>High school is a time filled with learning—and we're not just talking about during lessons. But it turns out that some of the "facts" we've held onto as gospel since our school days are actually nothing more than myths. Take hair removal, for example. I can't have been the only one told that shaving would make my hair grow back even thicker and stronger.
>But does it? Not according to Chloe Scriminger, head trainer at boutique salon chain Ministry of Waxing. Well, not exactly, that is. "Only the shaft of the hair is removed when you shave," says Scriminger. "This is the part of the hair that grows out of the epidermis (the skin's surface); the hair follicle is still in the dermis." She explains that because the follicle hasn't been removed it will still be nourished by blood vessels in the dermal papillae ensuring it remains healthy and strong.
>But that's not to say shaving doesn't make any difference to the hair that grows back. "After a shave, the hair all grows through together at the same time very bluntly, because it has been cut with a blade," says Scriminger. So while your regrowth may not actually be thicker or stronger, it can certainly feel like it.
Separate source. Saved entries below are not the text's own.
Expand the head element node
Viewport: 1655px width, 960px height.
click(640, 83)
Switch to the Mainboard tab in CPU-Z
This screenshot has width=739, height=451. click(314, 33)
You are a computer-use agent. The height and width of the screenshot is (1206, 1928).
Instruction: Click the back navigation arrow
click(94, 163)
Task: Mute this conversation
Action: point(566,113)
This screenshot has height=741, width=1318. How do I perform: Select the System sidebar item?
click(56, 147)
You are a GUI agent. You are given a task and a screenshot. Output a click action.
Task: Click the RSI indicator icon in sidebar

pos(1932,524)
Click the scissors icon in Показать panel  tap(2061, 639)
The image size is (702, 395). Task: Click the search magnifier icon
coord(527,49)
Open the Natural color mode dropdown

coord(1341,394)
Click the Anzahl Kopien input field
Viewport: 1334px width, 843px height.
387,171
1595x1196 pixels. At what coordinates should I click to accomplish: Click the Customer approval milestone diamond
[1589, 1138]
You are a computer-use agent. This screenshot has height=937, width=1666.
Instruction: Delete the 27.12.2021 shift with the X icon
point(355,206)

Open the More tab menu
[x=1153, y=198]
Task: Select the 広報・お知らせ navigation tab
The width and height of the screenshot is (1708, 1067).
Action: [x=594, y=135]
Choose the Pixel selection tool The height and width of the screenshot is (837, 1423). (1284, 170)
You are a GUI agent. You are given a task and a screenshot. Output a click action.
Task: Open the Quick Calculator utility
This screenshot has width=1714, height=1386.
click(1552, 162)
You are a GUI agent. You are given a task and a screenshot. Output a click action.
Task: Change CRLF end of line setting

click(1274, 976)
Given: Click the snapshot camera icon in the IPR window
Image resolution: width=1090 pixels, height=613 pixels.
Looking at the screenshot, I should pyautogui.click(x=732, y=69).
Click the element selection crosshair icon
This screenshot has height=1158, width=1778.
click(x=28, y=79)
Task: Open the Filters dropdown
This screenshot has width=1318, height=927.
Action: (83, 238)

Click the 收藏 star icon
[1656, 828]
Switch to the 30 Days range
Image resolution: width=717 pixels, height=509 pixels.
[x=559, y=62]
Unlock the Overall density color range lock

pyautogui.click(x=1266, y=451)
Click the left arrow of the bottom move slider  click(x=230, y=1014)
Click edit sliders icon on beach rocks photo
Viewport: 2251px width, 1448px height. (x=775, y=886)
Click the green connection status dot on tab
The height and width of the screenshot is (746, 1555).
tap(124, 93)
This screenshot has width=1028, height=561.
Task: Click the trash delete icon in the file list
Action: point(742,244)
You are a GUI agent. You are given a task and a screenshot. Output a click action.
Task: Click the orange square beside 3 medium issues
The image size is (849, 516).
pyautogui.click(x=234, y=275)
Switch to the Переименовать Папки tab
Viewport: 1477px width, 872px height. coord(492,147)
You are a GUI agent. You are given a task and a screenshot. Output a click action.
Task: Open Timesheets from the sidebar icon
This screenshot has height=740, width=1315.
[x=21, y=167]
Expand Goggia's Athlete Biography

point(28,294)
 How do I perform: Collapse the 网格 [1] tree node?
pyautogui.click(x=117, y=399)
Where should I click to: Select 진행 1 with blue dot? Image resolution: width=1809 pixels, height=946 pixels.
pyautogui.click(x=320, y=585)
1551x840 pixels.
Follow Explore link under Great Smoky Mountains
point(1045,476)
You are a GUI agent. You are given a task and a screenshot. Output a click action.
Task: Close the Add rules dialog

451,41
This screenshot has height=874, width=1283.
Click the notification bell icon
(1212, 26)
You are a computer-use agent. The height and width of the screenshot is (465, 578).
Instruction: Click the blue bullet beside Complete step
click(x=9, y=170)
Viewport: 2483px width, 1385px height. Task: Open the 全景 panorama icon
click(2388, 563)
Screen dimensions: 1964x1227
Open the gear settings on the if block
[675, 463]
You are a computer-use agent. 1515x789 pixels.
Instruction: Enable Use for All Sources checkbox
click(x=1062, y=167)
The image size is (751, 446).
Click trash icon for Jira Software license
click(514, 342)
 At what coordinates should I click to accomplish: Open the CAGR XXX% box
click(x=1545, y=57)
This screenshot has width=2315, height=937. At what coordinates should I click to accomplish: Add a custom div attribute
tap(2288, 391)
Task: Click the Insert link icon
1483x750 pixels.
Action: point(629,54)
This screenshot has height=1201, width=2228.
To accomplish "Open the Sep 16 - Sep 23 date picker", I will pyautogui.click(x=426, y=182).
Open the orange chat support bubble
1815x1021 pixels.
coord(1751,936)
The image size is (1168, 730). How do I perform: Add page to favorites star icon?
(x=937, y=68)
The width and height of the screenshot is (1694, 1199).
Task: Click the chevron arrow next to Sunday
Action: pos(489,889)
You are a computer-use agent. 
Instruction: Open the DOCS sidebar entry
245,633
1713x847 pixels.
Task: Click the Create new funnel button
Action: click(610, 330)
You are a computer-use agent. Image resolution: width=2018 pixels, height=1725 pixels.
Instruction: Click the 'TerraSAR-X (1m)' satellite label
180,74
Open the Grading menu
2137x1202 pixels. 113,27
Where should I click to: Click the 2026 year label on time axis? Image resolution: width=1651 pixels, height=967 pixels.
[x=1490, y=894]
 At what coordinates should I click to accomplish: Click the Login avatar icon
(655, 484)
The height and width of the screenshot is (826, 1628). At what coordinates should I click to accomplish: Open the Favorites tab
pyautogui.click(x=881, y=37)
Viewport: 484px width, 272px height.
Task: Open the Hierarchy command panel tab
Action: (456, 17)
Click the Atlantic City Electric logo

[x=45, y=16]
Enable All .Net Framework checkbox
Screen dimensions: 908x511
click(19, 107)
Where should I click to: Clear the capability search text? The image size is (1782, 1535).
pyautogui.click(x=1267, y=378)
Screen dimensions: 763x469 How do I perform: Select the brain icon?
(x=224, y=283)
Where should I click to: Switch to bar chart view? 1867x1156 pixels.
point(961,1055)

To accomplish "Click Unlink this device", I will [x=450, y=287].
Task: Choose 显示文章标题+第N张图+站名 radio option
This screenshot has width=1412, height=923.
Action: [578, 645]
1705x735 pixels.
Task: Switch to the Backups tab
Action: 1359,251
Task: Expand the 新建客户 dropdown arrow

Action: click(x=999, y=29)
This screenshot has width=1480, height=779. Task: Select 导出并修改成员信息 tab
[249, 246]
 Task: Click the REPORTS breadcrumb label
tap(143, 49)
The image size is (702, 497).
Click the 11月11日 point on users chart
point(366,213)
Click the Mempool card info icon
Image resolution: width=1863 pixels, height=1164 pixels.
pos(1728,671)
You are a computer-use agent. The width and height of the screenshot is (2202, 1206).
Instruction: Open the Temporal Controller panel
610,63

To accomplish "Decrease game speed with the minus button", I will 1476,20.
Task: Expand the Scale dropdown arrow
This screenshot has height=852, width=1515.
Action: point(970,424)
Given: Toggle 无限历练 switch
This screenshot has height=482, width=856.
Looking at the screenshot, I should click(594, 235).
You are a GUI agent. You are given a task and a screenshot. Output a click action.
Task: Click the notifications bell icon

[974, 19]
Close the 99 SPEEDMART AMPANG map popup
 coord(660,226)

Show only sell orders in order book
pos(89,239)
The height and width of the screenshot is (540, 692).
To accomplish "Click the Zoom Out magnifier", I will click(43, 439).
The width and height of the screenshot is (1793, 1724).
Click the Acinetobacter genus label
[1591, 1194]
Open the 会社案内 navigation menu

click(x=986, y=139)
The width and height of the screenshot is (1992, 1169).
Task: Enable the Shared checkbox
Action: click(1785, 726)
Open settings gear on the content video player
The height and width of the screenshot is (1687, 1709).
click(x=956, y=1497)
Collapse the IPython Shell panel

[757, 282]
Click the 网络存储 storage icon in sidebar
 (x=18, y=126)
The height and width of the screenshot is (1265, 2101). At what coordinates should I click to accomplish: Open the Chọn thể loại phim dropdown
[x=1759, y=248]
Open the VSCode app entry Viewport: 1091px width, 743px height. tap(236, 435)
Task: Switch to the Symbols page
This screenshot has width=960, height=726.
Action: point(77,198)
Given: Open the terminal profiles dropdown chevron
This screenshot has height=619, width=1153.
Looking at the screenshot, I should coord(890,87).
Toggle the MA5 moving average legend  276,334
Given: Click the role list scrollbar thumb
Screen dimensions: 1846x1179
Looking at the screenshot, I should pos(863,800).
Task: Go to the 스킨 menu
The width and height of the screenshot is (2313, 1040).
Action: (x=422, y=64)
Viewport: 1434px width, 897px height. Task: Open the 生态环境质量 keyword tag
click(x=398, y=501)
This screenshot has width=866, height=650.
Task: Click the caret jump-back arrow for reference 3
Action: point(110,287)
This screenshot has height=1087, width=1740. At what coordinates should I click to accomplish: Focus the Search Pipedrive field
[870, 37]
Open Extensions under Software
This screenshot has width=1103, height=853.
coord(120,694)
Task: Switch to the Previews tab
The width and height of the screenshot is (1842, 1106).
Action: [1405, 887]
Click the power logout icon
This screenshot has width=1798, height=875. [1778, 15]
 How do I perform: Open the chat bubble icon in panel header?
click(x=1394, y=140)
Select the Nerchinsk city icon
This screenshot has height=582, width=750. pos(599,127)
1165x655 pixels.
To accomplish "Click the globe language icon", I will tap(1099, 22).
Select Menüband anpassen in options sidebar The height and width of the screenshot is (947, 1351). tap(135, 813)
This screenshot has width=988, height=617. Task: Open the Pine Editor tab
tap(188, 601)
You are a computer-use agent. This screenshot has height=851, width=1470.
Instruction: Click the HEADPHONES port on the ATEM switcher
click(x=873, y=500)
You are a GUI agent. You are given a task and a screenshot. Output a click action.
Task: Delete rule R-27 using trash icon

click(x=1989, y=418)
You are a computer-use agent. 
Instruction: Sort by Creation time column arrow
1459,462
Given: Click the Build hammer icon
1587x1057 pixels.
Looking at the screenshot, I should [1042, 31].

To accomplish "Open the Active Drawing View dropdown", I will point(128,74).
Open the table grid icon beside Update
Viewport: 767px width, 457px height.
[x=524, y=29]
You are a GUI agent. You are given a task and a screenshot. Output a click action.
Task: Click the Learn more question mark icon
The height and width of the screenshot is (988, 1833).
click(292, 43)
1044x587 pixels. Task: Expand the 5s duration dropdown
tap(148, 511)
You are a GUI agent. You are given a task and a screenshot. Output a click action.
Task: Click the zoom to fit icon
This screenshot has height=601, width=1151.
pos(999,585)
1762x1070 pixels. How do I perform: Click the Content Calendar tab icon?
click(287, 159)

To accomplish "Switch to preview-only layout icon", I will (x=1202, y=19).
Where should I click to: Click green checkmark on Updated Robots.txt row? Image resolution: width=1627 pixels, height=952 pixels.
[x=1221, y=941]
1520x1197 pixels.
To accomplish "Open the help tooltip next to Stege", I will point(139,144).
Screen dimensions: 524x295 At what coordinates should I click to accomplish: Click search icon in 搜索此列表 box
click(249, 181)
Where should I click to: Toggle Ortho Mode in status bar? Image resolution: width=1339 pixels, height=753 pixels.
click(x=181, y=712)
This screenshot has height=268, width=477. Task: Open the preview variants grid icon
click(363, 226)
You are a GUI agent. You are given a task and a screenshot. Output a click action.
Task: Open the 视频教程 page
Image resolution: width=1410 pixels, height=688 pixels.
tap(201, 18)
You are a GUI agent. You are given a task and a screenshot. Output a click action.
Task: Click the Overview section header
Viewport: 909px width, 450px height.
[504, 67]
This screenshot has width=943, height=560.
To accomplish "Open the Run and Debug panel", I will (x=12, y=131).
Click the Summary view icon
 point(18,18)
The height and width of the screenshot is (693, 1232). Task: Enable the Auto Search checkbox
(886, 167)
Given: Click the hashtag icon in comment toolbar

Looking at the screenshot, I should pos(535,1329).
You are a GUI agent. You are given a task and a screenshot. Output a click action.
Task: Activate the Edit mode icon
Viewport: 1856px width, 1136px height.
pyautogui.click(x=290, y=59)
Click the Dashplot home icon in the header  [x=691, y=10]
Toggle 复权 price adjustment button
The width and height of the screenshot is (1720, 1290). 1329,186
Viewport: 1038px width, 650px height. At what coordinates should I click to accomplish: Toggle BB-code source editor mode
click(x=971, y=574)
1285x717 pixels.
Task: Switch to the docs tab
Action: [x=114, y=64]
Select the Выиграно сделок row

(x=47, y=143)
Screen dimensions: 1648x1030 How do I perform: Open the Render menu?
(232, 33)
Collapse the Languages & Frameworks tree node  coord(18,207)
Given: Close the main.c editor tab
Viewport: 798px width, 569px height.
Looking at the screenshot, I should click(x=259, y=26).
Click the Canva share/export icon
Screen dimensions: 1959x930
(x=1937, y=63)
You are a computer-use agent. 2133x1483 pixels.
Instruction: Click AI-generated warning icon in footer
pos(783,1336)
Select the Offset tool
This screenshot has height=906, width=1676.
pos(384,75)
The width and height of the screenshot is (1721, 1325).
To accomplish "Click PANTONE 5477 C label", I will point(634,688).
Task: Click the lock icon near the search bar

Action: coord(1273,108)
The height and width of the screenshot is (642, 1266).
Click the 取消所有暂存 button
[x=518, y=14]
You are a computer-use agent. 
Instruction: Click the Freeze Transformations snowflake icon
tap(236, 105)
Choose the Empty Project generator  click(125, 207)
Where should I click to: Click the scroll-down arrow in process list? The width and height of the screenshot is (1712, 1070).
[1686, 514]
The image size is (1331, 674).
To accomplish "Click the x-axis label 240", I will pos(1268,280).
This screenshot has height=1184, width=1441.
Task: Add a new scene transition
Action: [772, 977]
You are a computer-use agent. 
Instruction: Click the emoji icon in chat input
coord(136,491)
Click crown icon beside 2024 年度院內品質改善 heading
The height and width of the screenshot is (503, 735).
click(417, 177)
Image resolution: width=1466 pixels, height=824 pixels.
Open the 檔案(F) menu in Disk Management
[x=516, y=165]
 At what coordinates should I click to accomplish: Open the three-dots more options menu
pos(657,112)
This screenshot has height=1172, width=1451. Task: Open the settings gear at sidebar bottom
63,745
>So what are the options if you're bored of stubble? Scriminger says waxing can be done when the hair shaft is at 6 millimetres, which is about 10 days to two weeks after shaving. When hair grows back after waxing, the new tip usually means it feels softer and finer than after shaving.
>For a more permanent removal solution, look to the laser: "It works by light converting to heat energy in the dermis and cutting off the blood supply to the dermal papillae ceasing the hair to grow," says Scriminger, and can show permanent results in six sessions.
>Still in love with shaving? Keep scrolling to find out how to get the smoothest shave possible.
A bit of light exfoliation before shaving will ensure that hairs are freed from the skin. And by removing excess dead or dry skin, you'll get the closest shave possible.
Sure, you can lather up with your regular bodywash before reaching for the razor, but shaving creams usually have special skin-soothing ingredients.
If you're scared of razor burn, look out for built-in moisturisers and skin soothers like aloe vera. A blunt blade can do serious damage too, so make sure you rinse yours in hot, clean water and change it regularly.
If you're prone to ingrown hairs, be sure not to pick at them; it can lead to scarring and serious infections. Instead, look for an acid-based exfoliant, which will help gently free them from the skin.